La inflación que mira el bolsillo de los laburantes fue de 1,7% en agosto. Bajó seis décimas contra julio y marcó el nivel más bajo desde agosto de 2025.
El dato salió de un informe del Instituto de Estadística de los Trabajadores (IET), la Universidad Metropolitana para la Educación y el Trabajo (UMET) y el Centro para la Concertación y el Desarrollo (CCD). En los primeros ocho meses del año, los precios acumulan un 20,5%.
Si el ritmo sigue así, la proyección anual se ubica cerca del 32,3%. Pero ojo: la variación interanual ya trepó al 33%, la más alta de los últimos doce meses, así que la cosa todavía viene con serrucho.

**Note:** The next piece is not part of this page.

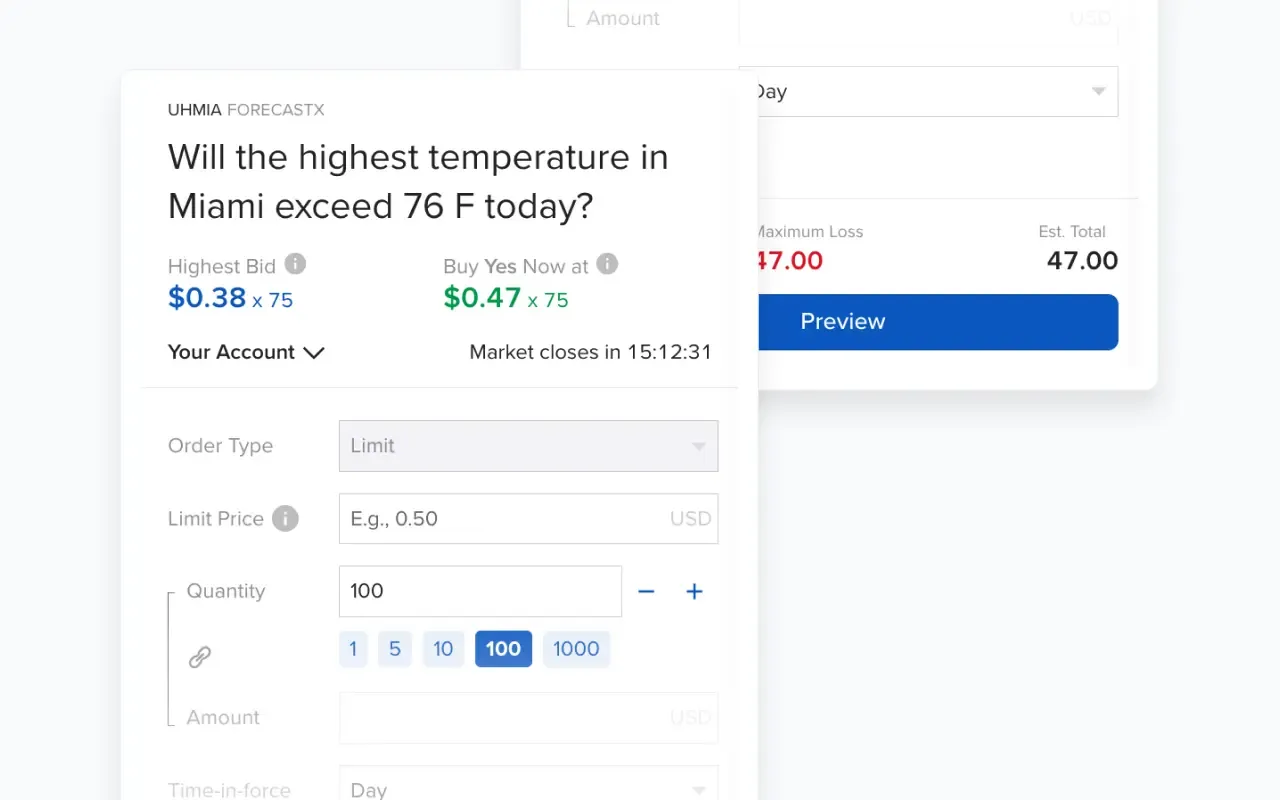This screenshot has width=1280, height=800.
Task: Select the quantity preset 100
Action: pos(503,649)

Los rubros que más empujaron fueron bebidas alcohólicas y tabaco, vivienda, bienes y servicios varios, y comunicaciones. Del otro lado, el fin de la temporada invernal hizo bajar hotelería, paquetes turísticos y pasajes aéreos, como para que el promedio no se dispare más.
El problema, claro, es que la baja no le pega igual a todos. Los hogares con jefe jubilado tuvieron una suba del 1,87%, los de jefe desocupado del 1,84% y el 10% más pobre pagó 1,96%. Así que la desaceleración existe, sí, pero en algunos bolsillos sigue quedando picando, ¿no?